(Extracted data entries)

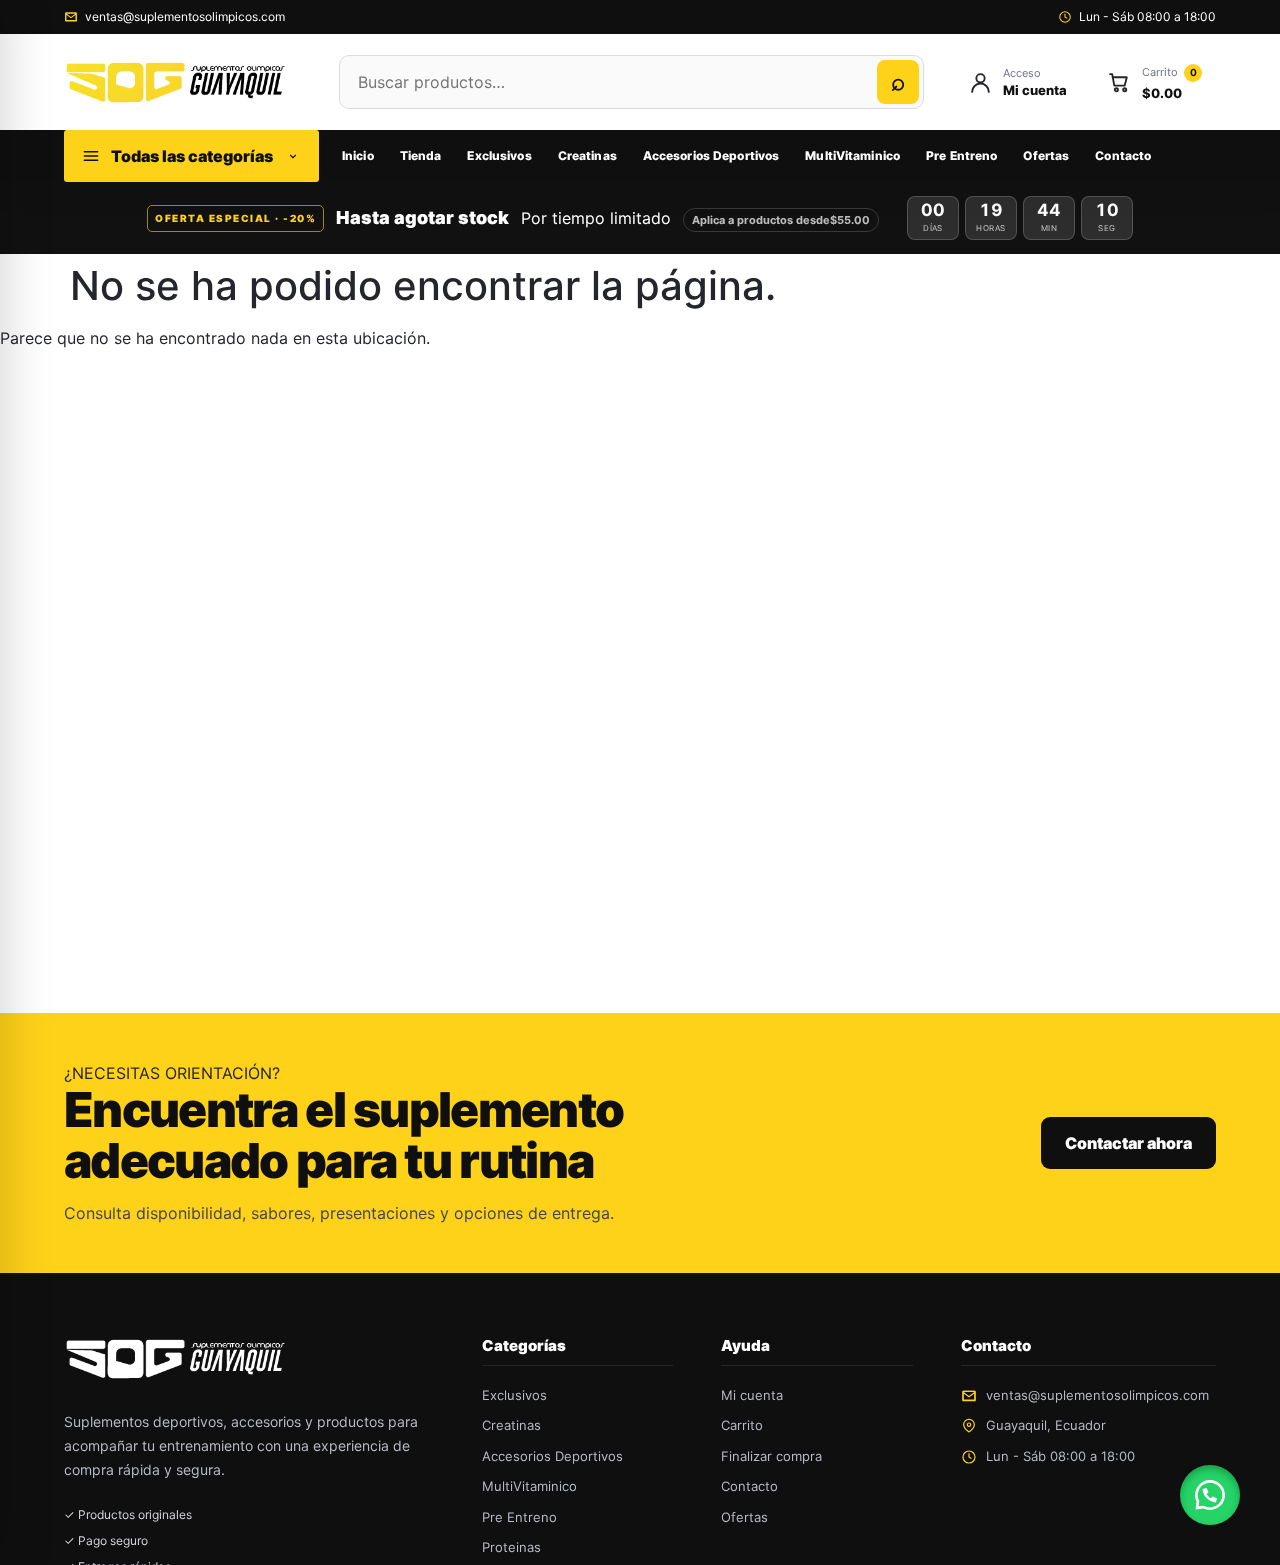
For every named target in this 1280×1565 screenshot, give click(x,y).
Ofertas (1046, 155)
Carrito (742, 1425)
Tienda (421, 155)
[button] (1210, 1495)
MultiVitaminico (852, 155)
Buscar (898, 82)
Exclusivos (499, 155)
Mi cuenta (752, 1395)
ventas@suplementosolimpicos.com (185, 16)
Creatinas (587, 155)
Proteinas (511, 1547)
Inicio (358, 155)
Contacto (1123, 155)
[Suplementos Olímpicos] (181, 81)
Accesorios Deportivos (711, 155)
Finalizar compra (771, 1456)
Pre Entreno (961, 155)
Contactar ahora (1128, 1143)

● **Required work**
Return the lines from the line containing "Accesorios Deportivos (711, 155)" to the end of the entries above, exactly as they appear and with no other output.

● **Answer section**
Accesorios Deportivos (711, 155)
Finalizar compra (771, 1456)
Pre Entreno (961, 155)
Contactar ahora (1128, 1143)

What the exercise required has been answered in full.